:: Supplied material ::

= = = = =

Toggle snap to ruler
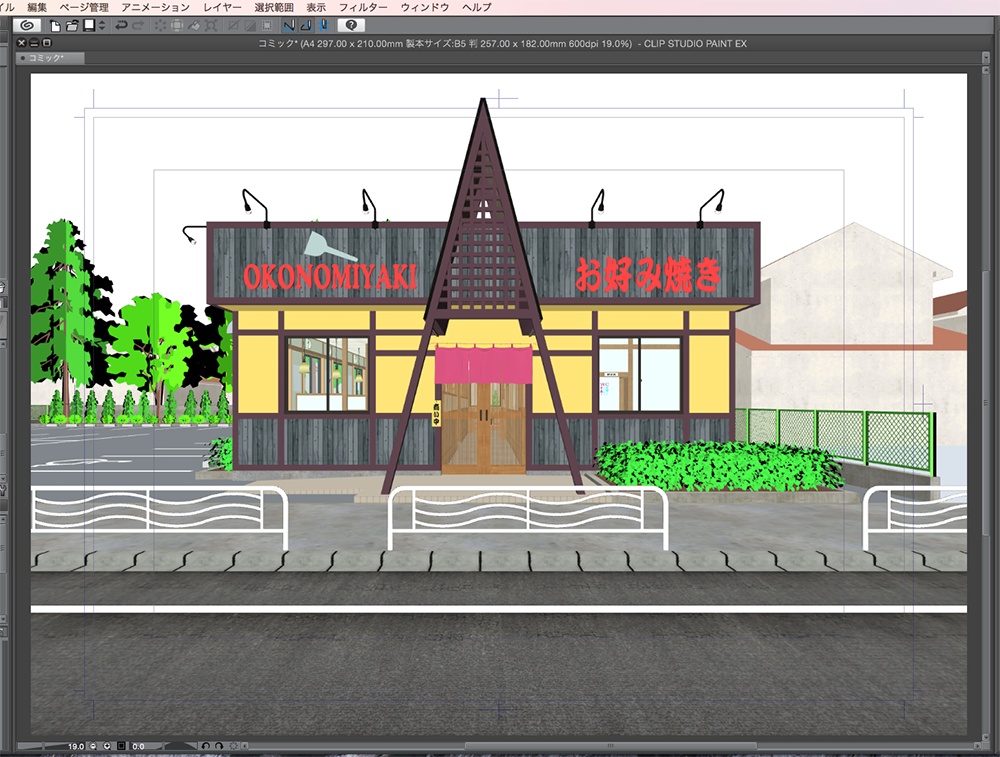Screen dimensions: 1000x757 [x=288, y=25]
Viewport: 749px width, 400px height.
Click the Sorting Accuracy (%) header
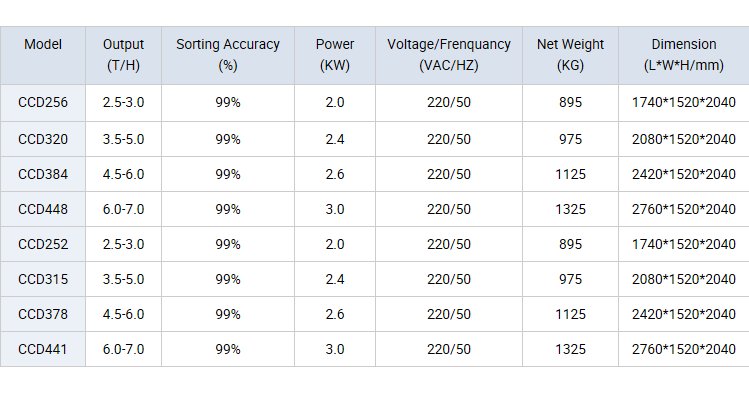(x=228, y=55)
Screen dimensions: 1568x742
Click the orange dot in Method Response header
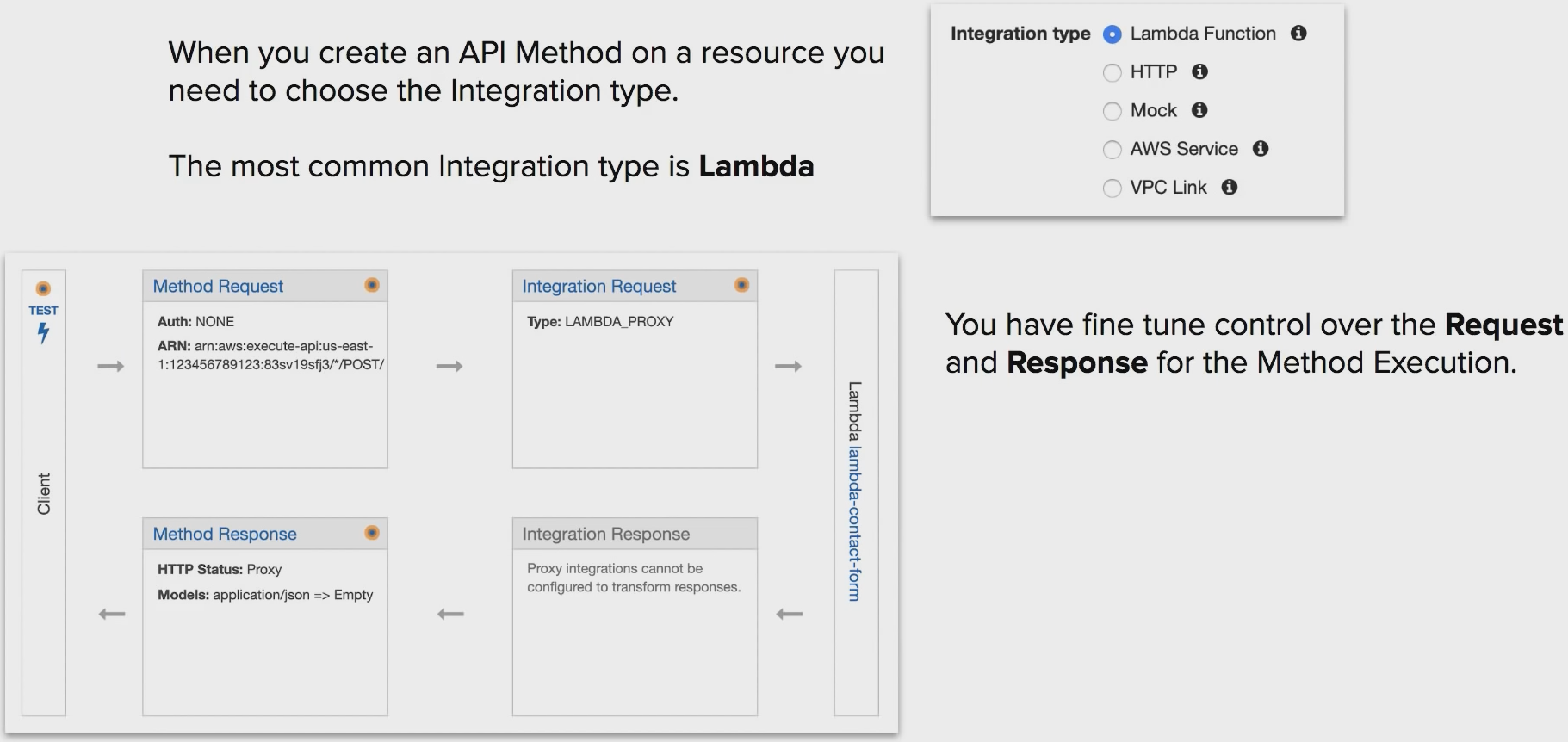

= = = = =

:: Activity ::
Your reply must match the data above line for line, except that it holds no pictures.

:: Exercise result ::
Toggle snap to ruler
Screen dimensions: 1000x757 [x=288, y=25]
Viewport: 749px width, 400px height.
Click the Sorting Accuracy (%) header
(x=228, y=55)
Screen dimensions: 1568x742
Click the orange dot in Method Response header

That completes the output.